## Exercise aim:
Write out, please, each line from the one containing "655x1164 pixels." to the final line of the data, both included, exactly and without pictures.

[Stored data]
┄┄┄┄┄┄
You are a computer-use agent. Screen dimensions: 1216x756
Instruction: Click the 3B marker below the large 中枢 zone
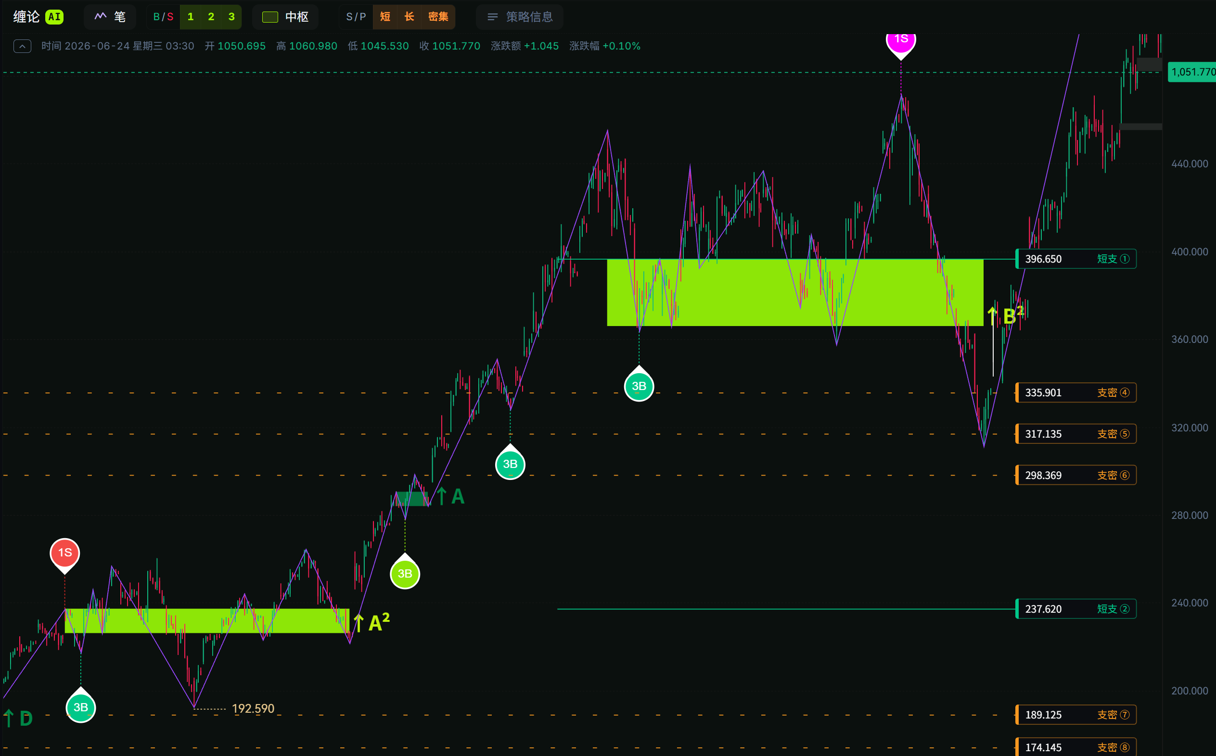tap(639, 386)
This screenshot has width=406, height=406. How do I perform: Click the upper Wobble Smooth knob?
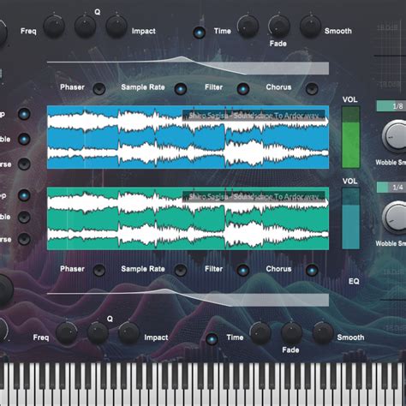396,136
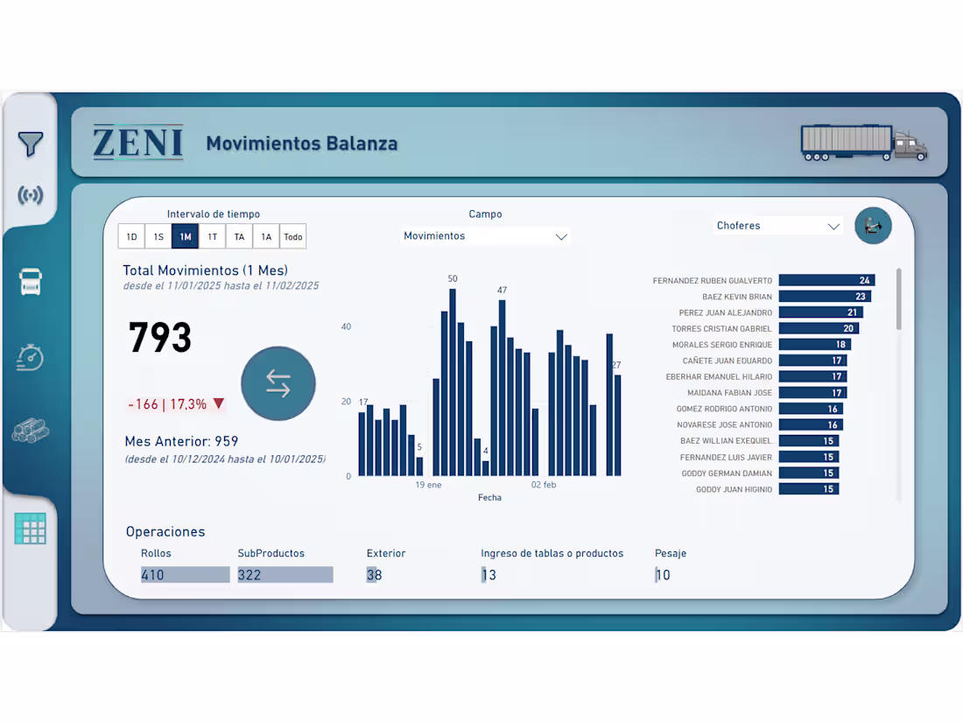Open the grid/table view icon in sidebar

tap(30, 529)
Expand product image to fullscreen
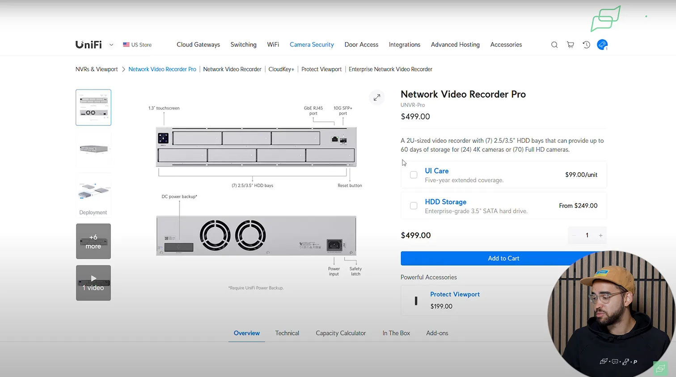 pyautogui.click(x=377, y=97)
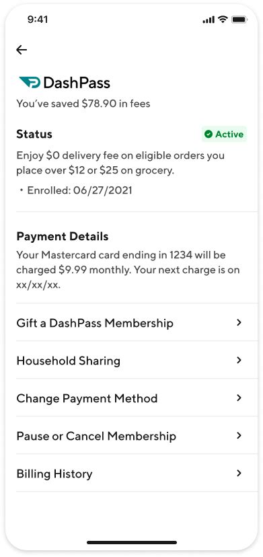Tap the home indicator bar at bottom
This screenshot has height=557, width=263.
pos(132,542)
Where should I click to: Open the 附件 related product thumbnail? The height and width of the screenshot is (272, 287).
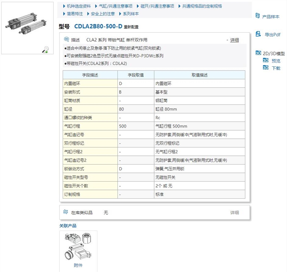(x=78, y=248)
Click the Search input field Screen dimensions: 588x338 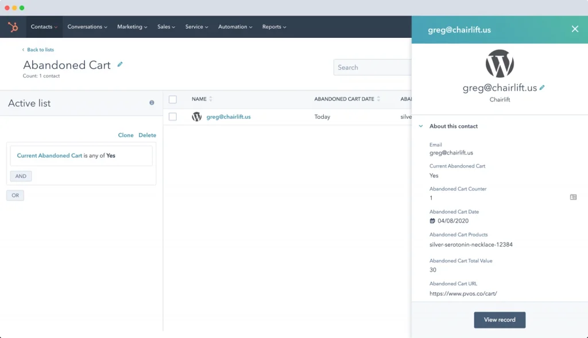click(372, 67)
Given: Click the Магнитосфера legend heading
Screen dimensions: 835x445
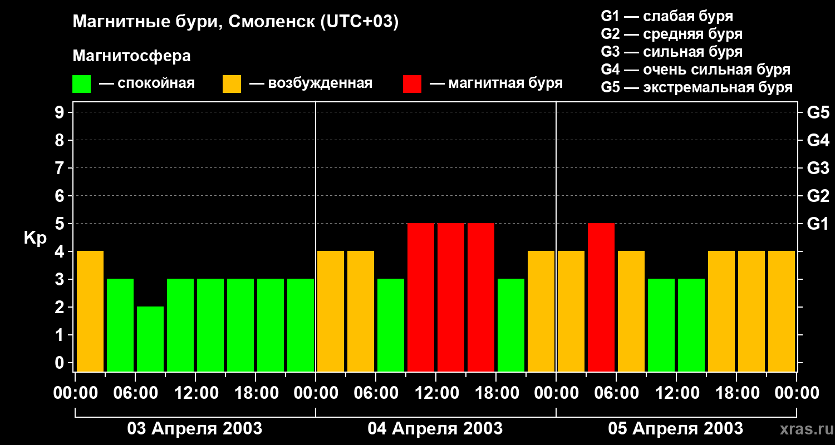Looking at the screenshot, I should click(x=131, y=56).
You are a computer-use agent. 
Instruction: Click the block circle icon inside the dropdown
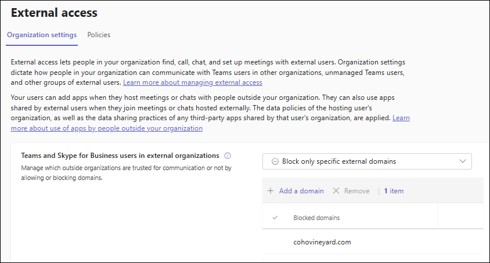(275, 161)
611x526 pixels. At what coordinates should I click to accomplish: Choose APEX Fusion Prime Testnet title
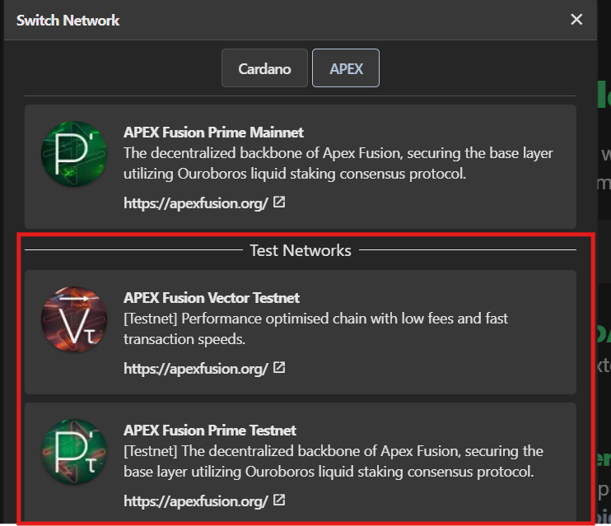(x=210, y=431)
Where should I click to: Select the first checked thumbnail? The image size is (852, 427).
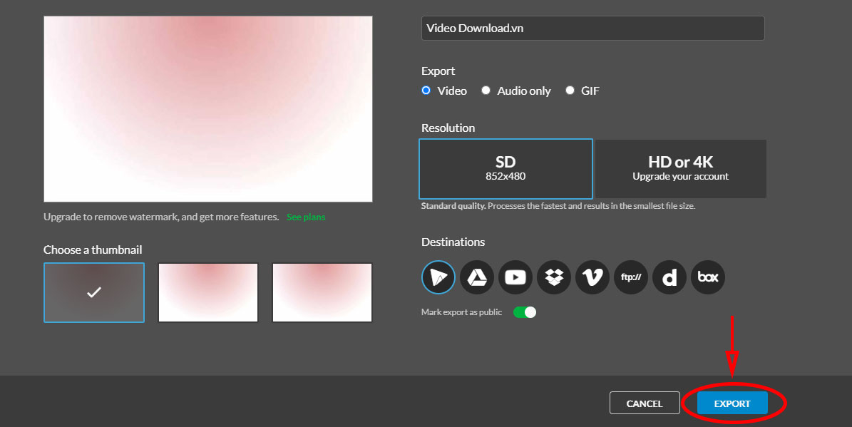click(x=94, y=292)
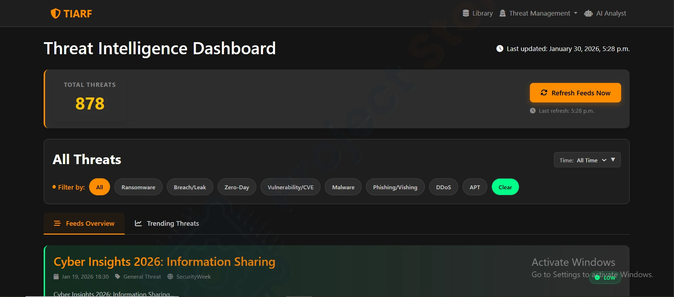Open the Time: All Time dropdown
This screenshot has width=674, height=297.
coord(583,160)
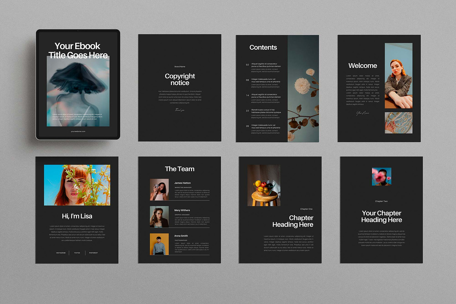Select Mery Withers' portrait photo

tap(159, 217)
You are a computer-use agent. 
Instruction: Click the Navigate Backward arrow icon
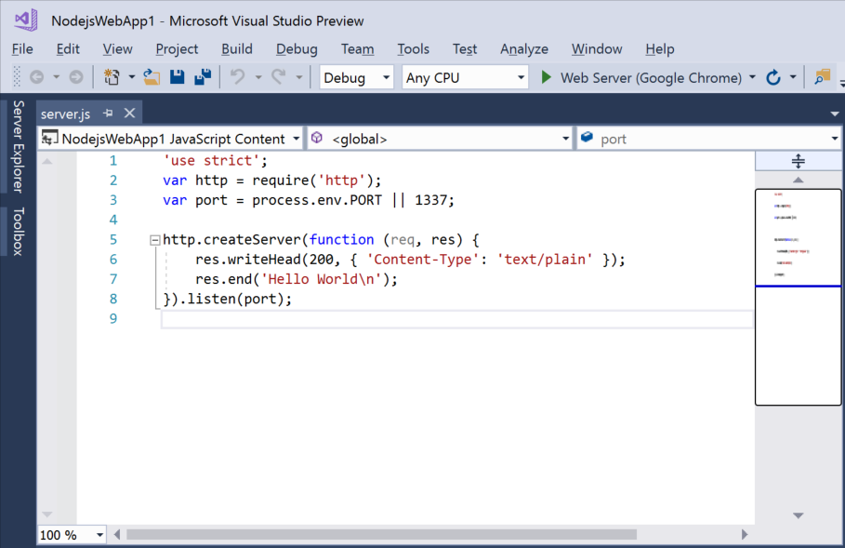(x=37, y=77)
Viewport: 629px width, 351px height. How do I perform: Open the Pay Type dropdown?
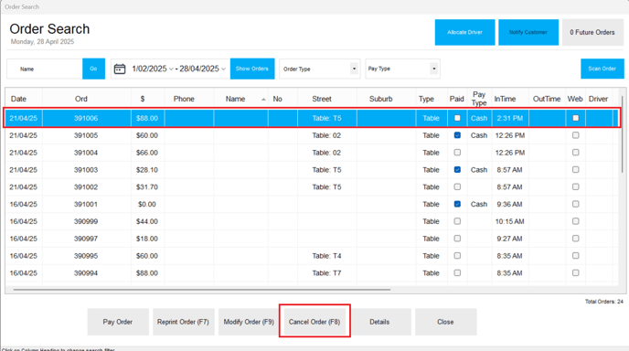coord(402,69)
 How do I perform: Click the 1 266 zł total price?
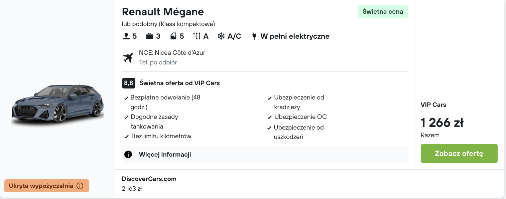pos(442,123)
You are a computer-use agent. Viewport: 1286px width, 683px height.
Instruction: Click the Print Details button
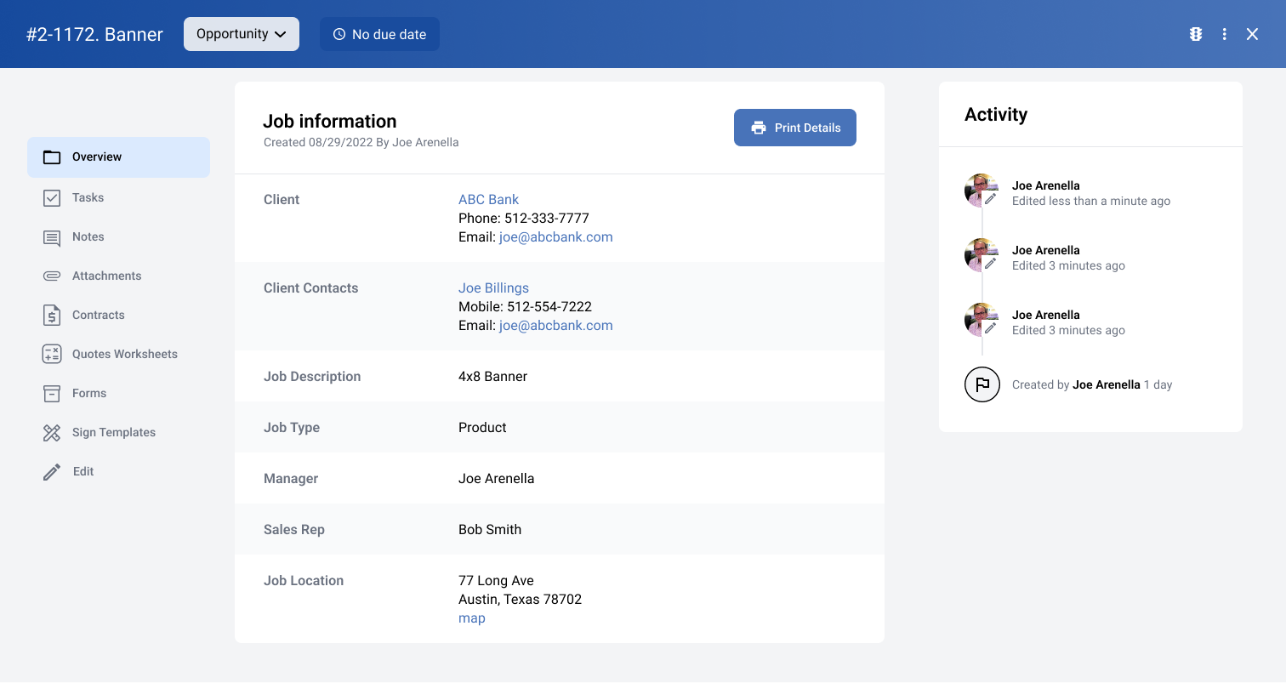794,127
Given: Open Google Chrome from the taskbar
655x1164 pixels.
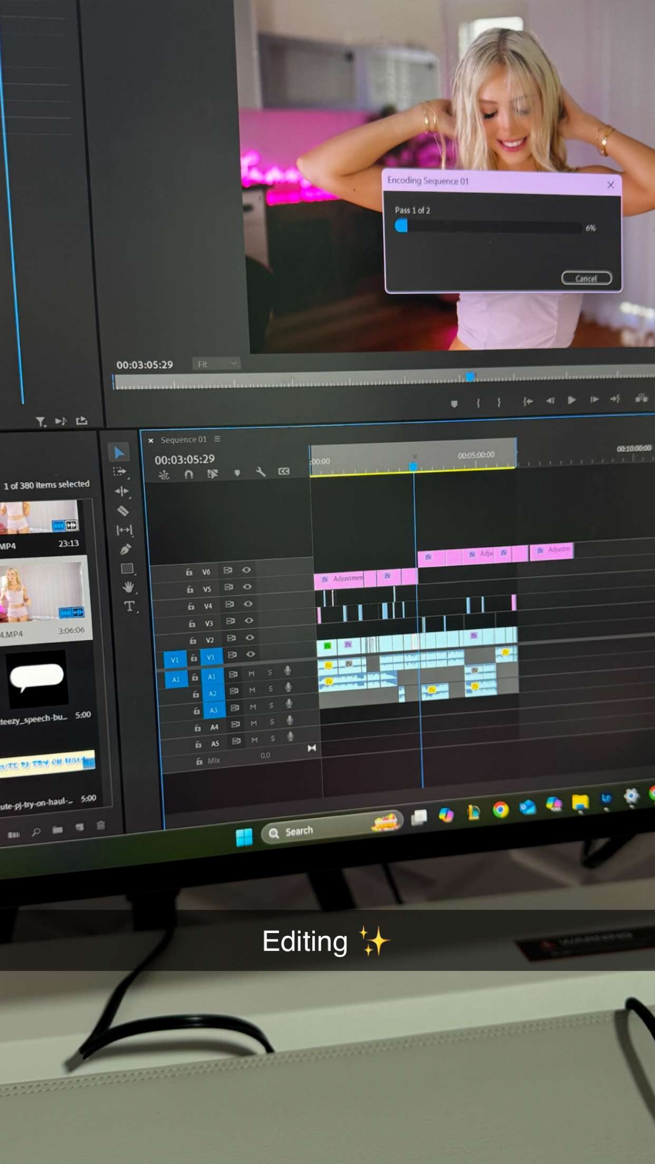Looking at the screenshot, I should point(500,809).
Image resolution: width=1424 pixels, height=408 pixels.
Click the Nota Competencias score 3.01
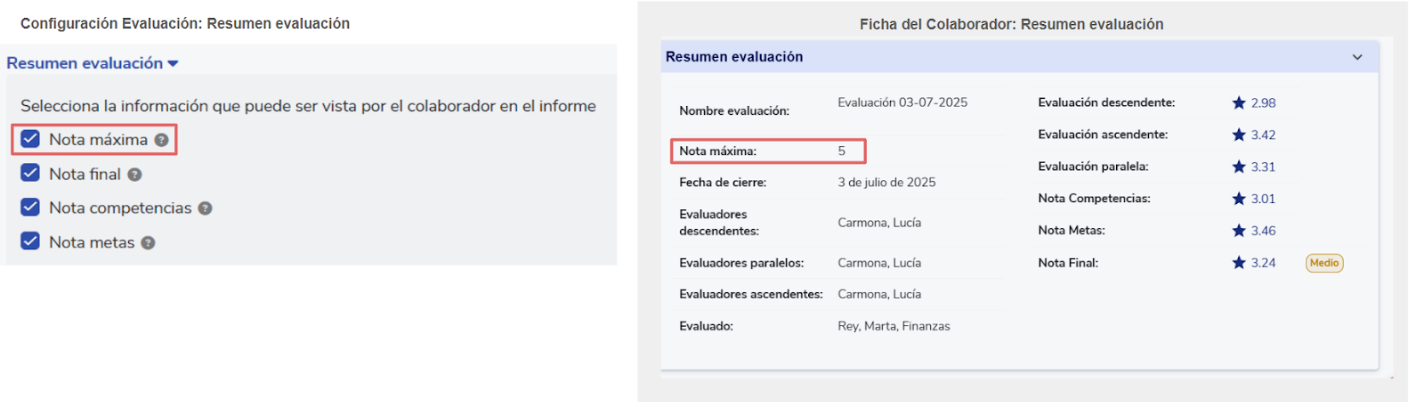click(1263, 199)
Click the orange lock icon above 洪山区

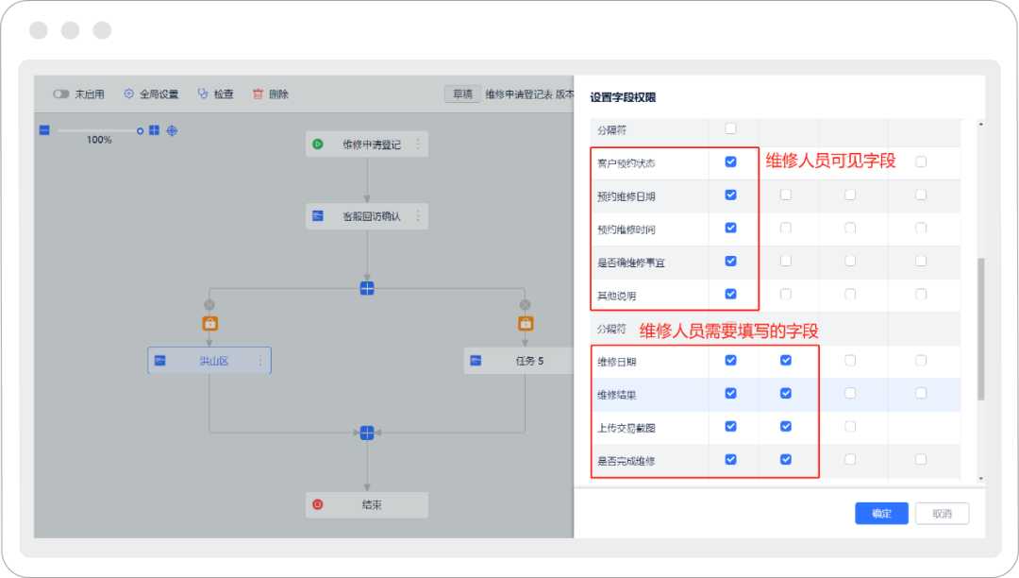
┄┄┄┄┄┄
## Solved exercise:
655x1164 pixels.
Looking at the screenshot, I should point(500,809).
Image resolution: width=1424 pixels, height=408 pixels.
Click the Nota Competencias score 3.01
click(1263, 199)
Click the orange lock icon above 洪山区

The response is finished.